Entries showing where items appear
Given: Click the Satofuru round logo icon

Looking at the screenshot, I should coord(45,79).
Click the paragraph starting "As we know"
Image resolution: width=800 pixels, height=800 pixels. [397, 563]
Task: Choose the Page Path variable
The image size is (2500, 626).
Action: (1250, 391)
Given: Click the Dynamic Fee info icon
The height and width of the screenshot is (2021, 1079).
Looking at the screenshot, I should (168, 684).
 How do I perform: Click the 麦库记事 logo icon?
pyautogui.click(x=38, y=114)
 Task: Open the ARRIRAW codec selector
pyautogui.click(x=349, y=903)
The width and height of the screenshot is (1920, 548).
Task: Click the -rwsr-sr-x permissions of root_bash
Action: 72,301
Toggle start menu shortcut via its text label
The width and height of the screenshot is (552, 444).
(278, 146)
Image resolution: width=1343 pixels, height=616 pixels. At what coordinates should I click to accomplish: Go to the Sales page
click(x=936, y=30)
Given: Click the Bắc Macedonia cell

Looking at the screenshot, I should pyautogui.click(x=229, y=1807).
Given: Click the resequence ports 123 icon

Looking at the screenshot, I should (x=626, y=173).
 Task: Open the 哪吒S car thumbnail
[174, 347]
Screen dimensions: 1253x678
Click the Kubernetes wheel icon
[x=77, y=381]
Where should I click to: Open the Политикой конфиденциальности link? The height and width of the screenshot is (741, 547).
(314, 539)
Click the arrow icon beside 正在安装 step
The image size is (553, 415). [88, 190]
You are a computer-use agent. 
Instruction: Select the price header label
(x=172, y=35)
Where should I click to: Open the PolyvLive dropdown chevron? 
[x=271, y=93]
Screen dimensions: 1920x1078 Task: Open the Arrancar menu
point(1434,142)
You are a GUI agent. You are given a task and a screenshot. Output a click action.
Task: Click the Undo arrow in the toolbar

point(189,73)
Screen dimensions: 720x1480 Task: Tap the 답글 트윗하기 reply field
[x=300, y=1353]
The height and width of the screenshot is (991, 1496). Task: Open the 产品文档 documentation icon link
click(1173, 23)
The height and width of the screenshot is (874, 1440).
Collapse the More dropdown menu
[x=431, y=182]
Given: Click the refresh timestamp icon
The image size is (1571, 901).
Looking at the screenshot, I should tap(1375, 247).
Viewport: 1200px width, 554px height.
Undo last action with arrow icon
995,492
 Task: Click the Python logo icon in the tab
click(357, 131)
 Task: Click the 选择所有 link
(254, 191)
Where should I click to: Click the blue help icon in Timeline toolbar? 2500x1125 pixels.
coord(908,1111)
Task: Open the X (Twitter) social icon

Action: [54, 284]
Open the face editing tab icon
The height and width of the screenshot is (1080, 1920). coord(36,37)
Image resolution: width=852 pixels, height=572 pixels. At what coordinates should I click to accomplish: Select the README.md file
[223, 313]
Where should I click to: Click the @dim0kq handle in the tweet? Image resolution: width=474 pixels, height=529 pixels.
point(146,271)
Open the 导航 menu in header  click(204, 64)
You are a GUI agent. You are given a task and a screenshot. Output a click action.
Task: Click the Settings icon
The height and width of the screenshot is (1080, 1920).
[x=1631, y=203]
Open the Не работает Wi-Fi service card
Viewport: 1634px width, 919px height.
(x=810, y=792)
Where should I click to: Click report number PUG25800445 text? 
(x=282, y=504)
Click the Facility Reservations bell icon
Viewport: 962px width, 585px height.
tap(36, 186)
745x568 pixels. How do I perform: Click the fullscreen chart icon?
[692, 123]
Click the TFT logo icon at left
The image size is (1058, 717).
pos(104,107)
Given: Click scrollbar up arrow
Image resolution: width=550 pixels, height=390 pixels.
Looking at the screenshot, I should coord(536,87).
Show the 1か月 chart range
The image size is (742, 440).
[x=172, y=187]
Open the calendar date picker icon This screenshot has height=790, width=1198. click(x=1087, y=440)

* **The exercise**:
Starting at the first entry and ending at the line containing "[x=77, y=381]", write the entries out again with "Given" changed to "Prompt" and everything else kept the same.

* **Finished exercise**:
Prompt: Click the Satofuru round logo icon

Looking at the screenshot, I should coord(45,79).
Click the paragraph starting "As we know"
Image resolution: width=800 pixels, height=800 pixels. [397, 563]
Task: Choose the Page Path variable
The image size is (2500, 626).
Action: (1250, 391)
Prompt: Click the Dynamic Fee info icon
The height and width of the screenshot is (2021, 1079).
Looking at the screenshot, I should (168, 684).
 How do I perform: Click the 麦库记事 logo icon?
pyautogui.click(x=38, y=114)
 Task: Open the ARRIRAW codec selector
pyautogui.click(x=349, y=903)
The width and height of the screenshot is (1920, 548).
Task: Click the -rwsr-sr-x permissions of root_bash
Action: 72,301
Toggle start menu shortcut via its text label
The width and height of the screenshot is (552, 444).
(278, 146)
Image resolution: width=1343 pixels, height=616 pixels. At what coordinates should I click to accomplish: Go to the Sales page
click(x=936, y=30)
Prompt: Click the Bắc Macedonia cell

Looking at the screenshot, I should pyautogui.click(x=229, y=1807).
Prompt: Click the resequence ports 123 icon

Looking at the screenshot, I should (x=626, y=173).
 Task: Open the 哪吒S car thumbnail
[174, 347]
Screen dimensions: 1253x678
Click the Kubernetes wheel icon
[x=77, y=381]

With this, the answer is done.